Plakate und Transparente mit den Aufschriften, „Ein Ende der Isolation,
Imrali muss geschlossen werden“, „Es lebe der Gefängniswiderstand“ und
„Wir grüßen euch mit dem Geist von Kemal Pîr“ wurden in die Luft gehalten.
Slogans wie „Es lebe Serok Apo“ und „Es lebe der Gefängniswiderstand“
wurden kontinuierlich gerufen. Während des Demonstrationszuges blockierte
die türkische Polizei an der Selahattin Eyyubi Mosche die DemonstrantInnen
am Weitergehen. Dagegen wurde mit Parolen wie „Unterdrückung kann uns
nicht aufhalten“ und „Es lebe der Gefängniswiderstand“ protestiert. Anschließend
wurde eine Pressemitteilung verlesen. Nach einem 5-minütigen Sitzstreik
sang die Menschenmenge gemeinsam das bekannte Volkslied „Achse der Revolution“
und schloss damit ihre Protestaktion ab.
Çınar
In Landkreis Çınar (Amed) blieben nach dem Aufruf zum „vollständigen Widerstand“
die Geschäfte geschlossen. Die Menschenmenge, die sich vor der BDP-Parteizentrale
versammelte, rief Parolen wie „Es lebe Serok Apo“, „Die PKK ist das Volk,
und das Volk ist hier“ und „Es lebe der Gefängniswiderstand“. Als der
Demonstrationszug eine Militärstelle passierte, zogen sich die Wache haltenden
Soldaten von ihrem Posten zurück.
Erxenî
In Erxenî (Ergani) (Landkreis von Amed) kamen tausende Menschen vor der
BDP-Parteizentrale zusammen. Nachdem ein Transparent mit der Aufschrift
„Wir begrüßen den Gefängniswiderstand unserer GenossInnen, die das Leben
so sehr lieben, dass sie bereit sind dafür zu sterben“ geöffnet wurde,
formierte sich die Menschen zu einem Demonstrationszug. Ziel dieser Demonstration
war es einen schwarzen Kranz vor die AKP-Parteizentrale zu legen. Die
türkische Polizei verhinderte die Demonstration. Nach einem 10 Minuten
dauernden Sitzstreik wurde der schwarze Kranz auf die Straße gelegt. Eine
Gruppe führte eine Straßenblockade durch. Ein Gebäude, welches zum Landkreisamt
gehört wurde in Brand gesetzt. Nach dem Vorfall wurden 2 Personen festgenommen.
Dersim
In Dersim versammelten sich hunderte Menschen vor dem Gebäude der BDP.

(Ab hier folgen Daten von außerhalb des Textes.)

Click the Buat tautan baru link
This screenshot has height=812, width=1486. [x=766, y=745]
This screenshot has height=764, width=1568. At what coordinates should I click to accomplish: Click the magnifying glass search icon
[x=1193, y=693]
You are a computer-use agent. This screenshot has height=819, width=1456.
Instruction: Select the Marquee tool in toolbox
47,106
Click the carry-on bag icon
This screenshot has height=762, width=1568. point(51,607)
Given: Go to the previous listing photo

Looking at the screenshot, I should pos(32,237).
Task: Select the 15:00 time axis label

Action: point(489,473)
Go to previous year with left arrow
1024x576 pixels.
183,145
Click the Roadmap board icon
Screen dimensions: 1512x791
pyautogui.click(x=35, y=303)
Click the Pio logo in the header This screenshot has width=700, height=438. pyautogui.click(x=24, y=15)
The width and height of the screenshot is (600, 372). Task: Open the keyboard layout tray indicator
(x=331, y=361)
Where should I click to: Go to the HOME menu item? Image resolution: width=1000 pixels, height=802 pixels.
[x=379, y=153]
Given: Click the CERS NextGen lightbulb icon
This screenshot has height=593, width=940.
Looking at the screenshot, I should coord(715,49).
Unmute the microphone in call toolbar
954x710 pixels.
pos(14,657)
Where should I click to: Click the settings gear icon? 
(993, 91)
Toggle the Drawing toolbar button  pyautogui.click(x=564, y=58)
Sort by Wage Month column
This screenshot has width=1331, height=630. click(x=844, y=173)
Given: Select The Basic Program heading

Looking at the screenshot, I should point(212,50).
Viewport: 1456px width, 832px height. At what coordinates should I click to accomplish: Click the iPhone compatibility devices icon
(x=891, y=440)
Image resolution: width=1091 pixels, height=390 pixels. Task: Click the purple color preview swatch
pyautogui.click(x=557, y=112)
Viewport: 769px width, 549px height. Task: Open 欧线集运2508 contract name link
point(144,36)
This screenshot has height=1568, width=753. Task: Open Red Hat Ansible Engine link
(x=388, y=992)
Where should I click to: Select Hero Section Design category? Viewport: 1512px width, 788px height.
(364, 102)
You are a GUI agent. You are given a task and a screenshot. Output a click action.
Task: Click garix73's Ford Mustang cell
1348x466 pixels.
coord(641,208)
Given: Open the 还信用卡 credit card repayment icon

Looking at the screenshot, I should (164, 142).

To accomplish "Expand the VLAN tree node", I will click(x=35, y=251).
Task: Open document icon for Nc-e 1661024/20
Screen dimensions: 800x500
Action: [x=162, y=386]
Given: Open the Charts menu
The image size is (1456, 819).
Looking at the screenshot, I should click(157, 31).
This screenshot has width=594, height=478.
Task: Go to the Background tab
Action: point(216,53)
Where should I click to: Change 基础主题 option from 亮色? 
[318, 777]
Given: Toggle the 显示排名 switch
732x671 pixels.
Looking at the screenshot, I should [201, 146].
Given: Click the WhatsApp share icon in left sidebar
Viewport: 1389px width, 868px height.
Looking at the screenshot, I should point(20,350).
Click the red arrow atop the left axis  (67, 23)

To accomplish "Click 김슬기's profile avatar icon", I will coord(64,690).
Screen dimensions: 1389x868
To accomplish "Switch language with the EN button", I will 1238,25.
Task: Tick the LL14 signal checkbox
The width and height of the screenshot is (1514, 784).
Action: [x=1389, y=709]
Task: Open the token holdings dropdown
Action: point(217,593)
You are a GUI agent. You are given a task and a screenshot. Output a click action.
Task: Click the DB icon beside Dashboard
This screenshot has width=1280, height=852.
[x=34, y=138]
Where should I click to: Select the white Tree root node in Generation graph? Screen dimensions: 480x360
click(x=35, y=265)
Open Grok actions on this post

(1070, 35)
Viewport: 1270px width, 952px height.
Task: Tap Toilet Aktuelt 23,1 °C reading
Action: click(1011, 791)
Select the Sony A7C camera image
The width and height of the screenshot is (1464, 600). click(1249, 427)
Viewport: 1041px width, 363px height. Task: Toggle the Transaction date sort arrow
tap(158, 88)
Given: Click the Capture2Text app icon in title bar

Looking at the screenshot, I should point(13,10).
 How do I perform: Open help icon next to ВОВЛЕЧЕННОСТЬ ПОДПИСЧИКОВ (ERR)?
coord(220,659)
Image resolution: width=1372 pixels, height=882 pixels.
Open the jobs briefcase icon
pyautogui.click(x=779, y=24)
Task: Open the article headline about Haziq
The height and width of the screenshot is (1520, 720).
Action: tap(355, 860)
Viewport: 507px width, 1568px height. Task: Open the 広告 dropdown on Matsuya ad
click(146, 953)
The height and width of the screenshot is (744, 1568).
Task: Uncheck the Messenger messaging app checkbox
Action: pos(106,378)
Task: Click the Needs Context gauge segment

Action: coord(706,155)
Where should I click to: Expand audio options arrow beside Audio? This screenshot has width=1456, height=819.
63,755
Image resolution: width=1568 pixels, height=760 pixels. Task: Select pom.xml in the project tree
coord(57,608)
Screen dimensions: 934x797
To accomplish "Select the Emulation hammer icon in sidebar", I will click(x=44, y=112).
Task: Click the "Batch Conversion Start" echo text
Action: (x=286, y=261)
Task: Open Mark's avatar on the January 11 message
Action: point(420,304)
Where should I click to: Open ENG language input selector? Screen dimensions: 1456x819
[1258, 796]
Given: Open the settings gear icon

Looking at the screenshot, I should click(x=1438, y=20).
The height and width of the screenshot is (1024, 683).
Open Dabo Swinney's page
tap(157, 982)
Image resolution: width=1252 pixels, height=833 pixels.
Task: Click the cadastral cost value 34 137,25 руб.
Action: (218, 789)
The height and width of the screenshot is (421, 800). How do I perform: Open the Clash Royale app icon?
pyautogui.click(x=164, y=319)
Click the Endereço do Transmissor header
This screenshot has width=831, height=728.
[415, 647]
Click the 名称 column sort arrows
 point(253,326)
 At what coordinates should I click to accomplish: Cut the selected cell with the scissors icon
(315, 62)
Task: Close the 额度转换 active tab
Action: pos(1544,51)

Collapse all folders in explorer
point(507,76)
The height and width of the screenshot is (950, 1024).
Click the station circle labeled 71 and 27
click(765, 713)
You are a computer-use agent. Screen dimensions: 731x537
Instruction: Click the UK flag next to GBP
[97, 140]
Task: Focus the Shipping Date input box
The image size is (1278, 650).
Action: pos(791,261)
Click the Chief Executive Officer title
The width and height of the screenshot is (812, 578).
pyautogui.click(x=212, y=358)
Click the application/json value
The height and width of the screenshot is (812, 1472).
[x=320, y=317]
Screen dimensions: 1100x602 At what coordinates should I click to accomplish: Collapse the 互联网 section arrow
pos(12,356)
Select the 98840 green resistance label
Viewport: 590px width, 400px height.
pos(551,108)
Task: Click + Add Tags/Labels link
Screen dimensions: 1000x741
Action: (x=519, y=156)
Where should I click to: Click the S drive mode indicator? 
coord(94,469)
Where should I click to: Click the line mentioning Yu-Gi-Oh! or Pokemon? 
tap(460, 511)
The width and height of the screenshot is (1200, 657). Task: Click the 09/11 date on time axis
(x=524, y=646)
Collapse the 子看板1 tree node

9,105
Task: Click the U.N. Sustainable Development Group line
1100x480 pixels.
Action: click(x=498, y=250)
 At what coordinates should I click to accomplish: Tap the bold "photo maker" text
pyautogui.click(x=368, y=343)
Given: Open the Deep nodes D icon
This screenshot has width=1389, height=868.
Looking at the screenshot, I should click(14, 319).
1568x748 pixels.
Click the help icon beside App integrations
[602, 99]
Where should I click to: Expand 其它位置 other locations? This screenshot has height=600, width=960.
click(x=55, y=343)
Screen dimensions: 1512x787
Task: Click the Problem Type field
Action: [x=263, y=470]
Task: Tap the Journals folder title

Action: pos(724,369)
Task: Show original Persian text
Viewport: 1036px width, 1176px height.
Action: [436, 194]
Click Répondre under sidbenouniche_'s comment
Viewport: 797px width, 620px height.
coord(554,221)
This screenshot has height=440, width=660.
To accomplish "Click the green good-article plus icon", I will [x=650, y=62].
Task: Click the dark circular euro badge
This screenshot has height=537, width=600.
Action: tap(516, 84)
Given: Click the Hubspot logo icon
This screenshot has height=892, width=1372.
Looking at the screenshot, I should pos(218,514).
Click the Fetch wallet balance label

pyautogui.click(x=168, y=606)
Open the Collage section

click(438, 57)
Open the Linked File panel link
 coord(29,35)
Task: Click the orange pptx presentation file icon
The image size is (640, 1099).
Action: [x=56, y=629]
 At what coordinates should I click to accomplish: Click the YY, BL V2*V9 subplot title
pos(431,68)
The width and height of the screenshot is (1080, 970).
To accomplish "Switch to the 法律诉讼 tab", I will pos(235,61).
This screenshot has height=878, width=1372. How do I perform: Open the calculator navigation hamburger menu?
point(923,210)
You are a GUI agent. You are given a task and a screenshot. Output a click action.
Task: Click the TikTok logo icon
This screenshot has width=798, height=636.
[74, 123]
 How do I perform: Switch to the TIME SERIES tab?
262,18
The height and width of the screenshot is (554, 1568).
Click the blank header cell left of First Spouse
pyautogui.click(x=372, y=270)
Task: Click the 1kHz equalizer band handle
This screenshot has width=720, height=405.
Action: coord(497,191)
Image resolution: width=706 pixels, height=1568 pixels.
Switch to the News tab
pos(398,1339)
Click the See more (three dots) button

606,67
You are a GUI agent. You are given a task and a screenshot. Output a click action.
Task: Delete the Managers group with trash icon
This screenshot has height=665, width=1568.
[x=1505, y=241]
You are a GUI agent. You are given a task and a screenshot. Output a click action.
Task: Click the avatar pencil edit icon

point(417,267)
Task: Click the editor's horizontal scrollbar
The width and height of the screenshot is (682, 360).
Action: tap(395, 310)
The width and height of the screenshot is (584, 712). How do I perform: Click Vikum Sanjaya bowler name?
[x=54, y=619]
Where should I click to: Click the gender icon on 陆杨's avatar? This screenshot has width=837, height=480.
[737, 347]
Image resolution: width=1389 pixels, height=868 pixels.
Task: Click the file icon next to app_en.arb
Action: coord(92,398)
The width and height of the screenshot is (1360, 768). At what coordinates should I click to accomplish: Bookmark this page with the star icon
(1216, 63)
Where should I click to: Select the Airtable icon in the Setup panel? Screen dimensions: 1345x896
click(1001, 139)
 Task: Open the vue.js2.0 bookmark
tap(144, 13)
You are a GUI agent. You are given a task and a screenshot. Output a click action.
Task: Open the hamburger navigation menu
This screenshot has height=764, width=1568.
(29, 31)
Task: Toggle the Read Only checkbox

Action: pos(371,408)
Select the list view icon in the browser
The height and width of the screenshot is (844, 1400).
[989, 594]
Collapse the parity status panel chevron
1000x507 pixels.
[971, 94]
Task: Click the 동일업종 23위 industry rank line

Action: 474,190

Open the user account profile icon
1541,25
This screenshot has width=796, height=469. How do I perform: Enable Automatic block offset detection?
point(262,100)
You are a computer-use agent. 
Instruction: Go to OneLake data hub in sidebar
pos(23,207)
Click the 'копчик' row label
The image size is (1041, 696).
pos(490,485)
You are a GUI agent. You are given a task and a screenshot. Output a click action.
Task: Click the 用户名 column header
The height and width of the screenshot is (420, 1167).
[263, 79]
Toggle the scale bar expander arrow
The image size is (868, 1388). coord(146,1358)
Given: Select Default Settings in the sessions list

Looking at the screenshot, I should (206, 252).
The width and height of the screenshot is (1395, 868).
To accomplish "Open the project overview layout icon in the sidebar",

Sie gingen von dort zur AKP-Zentrale um einen schwarzen Kranz niederzulegen.
Sêrt
In Sêrt (Siirt) wurde die Menschen, die sich vor dem Gebäude der BDP versammelten,
von türkischen Polizeieinheiten eingekesselt. Die Protestierenden hatten
ein Transparent mit der Aufschrift „Wir begrüßen den Gefängniswiderstand,
ihre Forderungen sind unsere Forderungen“ und verlasen eine Presseerklärung.
Es wurden die Parolen „Durch Widerstand leisten und Widerstand leisten
werden wir den Sieg erreichen“, „Ohne den Vorsitzenden kein Leben“, „Es
lebe der Gefängniswiderstand“ und „Die revolutionären Gefangenen sind
unser Stolz“ gerufen. Nach einem 5-minütigen Sitzstreik wurde die Protestaktion
beendet.
Pîran
In Pîran (Lice) (Landkreis von Amed) versammelten sich die Menschen vor
dem „Widerstandszelt“. Sie führten eine Demonstration bis zum Gefängnis
von Pîran durch. Dort wurde eine Presseerklärung vorgetragen. Auf dem
Rückweg des Demonstrationszuges zum Widerstandszelt griff die türkische
Polizei die DemonstrantInnen mit Wasserwerfern und Tränengasgranaten an.
Dem Angriff der türkischen Polizei entgegneten die Protestierenden mit
Steinen. Die Ausschreitungen verlagerten sich anschließend ins Zentrum.